Africa, a rural continent? ‘Far from it’
NAIROBI — The location of major Habitat III preparatory talks here in Kenya this week offered a prime opportunity for an unusually nuanced discussion of African cities and urbanization.
At a 16 April meeting of urban journalists on the sidelines of the “PrepCom 2” talks, Axumite Gebre-Egziabher, UN-Habitat’s regional director for Africa, expressed her frustration with a longstanding characterization. “Everyone says that Africa is a rural continent,” she said. “Far from it.”
This was a point that resonated throughout PrepCom’s plenary halls and side events. Africa is poised to become majority urban by 2025 and is currently the fastest-urbanizing region in the world. That makes the issues around sustainable urbanization and urban development being discussed in the context of the Habitat III process especially vital for the continent.
At another event on the sidelines of the PrepCom 2 talks on 16 April, researchers from the University of Montreal made a forceful case that African cities and metropolitan areas should be at the center of the New Urban Agenda, the intended outcome document from Habitat III. The university’s Strategic Exchange Network for a Sustainable Urban Africa made an official statement during the third day of the PrepCom 2 plenary, stating in French, “Universities are knowledge, imagination and creativity. They innovate in research and development training.”
One issue related to African urbanization that will require particular attention is that of linkages between urban and rural areas, a subject that is starting to receive major focus in the Habitat III process.

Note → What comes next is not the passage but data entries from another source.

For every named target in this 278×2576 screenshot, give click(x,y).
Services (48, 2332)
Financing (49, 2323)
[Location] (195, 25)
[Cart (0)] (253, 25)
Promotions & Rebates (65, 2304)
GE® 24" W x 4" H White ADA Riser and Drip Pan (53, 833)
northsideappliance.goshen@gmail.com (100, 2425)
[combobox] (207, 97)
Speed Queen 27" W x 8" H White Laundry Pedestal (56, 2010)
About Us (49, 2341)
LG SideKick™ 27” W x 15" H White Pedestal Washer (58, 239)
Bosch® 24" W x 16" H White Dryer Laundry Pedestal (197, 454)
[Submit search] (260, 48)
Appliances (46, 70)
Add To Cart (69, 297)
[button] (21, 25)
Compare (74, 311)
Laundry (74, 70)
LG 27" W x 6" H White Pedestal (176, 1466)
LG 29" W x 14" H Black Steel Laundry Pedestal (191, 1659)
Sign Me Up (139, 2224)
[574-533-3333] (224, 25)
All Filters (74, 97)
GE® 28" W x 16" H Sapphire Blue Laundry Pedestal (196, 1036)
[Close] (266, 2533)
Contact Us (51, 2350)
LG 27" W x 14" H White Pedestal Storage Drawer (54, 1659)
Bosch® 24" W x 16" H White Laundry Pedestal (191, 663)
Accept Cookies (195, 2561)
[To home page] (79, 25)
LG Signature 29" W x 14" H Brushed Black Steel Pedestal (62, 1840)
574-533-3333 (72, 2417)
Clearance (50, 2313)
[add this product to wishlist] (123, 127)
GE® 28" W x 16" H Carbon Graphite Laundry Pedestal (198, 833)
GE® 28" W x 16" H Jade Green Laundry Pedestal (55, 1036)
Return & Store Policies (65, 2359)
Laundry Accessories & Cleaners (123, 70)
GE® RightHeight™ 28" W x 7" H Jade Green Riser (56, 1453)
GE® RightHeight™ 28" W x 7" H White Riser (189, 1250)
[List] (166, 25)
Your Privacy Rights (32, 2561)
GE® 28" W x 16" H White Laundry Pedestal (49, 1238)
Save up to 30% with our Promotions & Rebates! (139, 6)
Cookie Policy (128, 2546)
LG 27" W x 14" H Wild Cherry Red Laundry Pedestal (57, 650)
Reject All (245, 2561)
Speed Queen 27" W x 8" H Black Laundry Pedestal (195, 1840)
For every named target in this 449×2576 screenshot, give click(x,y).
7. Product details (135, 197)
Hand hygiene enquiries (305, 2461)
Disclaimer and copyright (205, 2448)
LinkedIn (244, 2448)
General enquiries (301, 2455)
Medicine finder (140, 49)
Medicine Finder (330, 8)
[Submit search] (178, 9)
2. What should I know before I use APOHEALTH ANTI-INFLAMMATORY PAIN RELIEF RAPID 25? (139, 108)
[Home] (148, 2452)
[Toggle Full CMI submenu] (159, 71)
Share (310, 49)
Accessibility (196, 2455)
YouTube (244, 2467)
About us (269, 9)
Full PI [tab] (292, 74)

In countries that are still urbanizing, after all, migrants from rural areas are the driving force behind the growth of cities. Ghana is a leading example of this phenomenon, having already crossed the 50 percent threshold.
“The challenge of weak urban-rural linkage is one that deserves special attention,” Ghana declared in its official statement at PrepCom 2. “In less-developed countries and transition economies, including Ghana, the absence of a decisive intervention for the lack of cross-regenerative linkage between urban and rural areas continues to fuel uncontrolled rural-urban migration at unsustainable proportions.”
Urban-rural linkages were thus a key thematic issue during the PrepCom 2 side events, with devolution proposed as one possible approach to dealing with the issue.
“The decentralized model of governance currently being practiced in Ghana is an attempt at dealing with the challenges with rural-urban migration,” the Ghanaian statement continued. “Ghana has a number of local government enclaves created to move development to rural areas. The New Urban Agenda should therefore encourage member countries to initiate processes towards providing amenities to rural areas.”
This issue will prove to be an ongoing tension, as Africa makes the inexorable march toward urbanization even while its national governments seek to balance the development needs of urban and rural constituencies.
In late March, African leaders pledged to put urbanization front and centre at two upcoming meetings of the African Union. African Union Chairperson Nkosazana Dlamini-Zuma said the summits would aim to arrive at a common African position on urbanization ahead of next year’s Habitat III conference.